Configure record categorization

  • リリースバージョン: Australia
  • 更新日 2026年03月12日
  • 所要時間:3分
  • Activate the required plugins, import training data, and create and train a model to predict field values for case and interaction records.

    表 : 1. Steps to configure record categorization
    Step Description
    Ensure that your instance is set up for Predictive Intelligence (PI).

    Predictive Intelligence is a ServiceNow platform feature that provides a layer of artificial intelligence, which serves as a framework for machine learning models. For more information, see Predictive Intelligence.

    Activate the Task Intelligence for Customer Service application (com.snc.csm_ml_task).
    The Task Intelligence for Customer Service application enables customers to create and train categorization machine learning models. This application automatically activates the following plugins:
    • Predictive Intelligence for Customer Service Management (com.snc.csm_ml)
    • Customer Service (com.sn_customerservice)
    • Skills Management (com.snc.skills_management)
    • Dynamic Translation (com.glide.dynamic_translation)
    • ServiceNow Language Detection Service Spoke (com.glide.language_detection_spoke)
    • Predictive Intelligence - Task Intelligence (com.glide.platform_ml_task)
    • Admin Center for Task Intelligence (com.sn_ti_admin)
    Import a training data set.

    You can use the record categorization feature with the Case table [sn_customerservice_case], tables that extend the Case table, and the Interaction table [interaction].

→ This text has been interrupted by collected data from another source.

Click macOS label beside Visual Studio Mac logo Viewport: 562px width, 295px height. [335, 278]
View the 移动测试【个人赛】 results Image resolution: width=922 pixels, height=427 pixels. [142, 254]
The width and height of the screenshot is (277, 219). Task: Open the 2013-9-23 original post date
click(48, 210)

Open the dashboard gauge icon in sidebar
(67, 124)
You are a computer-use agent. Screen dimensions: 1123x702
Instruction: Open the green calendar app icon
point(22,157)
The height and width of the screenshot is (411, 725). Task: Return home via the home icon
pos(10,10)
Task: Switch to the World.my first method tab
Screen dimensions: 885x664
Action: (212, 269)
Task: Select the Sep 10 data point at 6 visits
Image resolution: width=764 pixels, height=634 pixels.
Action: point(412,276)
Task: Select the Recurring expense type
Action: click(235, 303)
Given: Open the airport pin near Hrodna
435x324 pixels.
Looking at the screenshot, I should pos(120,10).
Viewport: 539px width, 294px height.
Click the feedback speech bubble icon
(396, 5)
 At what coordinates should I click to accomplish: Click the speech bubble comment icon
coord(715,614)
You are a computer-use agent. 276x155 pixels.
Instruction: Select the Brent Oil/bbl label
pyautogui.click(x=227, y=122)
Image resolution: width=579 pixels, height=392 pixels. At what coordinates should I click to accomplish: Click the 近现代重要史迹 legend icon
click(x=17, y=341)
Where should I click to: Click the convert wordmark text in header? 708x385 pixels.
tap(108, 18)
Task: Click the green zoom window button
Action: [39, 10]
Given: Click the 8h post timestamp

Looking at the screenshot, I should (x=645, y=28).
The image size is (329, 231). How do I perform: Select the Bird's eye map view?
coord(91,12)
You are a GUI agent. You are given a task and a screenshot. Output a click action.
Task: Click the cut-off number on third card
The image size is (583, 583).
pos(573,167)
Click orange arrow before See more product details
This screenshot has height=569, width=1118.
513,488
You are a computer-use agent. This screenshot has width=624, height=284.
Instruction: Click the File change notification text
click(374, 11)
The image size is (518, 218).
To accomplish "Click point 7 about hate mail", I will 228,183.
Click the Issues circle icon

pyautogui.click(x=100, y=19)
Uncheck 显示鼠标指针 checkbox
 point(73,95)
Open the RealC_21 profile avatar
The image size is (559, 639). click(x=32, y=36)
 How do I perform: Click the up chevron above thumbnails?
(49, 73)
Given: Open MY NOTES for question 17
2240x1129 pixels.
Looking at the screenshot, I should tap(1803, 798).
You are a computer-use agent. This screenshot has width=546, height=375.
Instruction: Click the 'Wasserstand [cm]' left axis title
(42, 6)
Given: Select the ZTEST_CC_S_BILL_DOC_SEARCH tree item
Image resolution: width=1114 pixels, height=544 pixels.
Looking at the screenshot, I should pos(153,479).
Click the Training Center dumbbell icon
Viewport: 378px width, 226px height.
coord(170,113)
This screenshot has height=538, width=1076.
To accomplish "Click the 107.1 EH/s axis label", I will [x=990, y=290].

    It is recommended that you import a training data set into the desired table to support the initial training of a categorization model.
    注:
    This data should include case types if you have tables that extend the Case table.

    The training data set should be tailored to the fields that you want to predict. It should also include additional records that have the correct labels (for example, the expected field values) for the fields being predicted.

    Creating a training data set enables you to leverage your own data to train the algorithm to predict on the fields you select.
    1. Identify the table and the fields that you want your model to predict.
    2. Select the table and records for training the model.
    3. Identify the fields in the selected table as the input values to be used for training the model.
    Set up and deploy at least one categorization model. For details, see Create a model to predict record fields.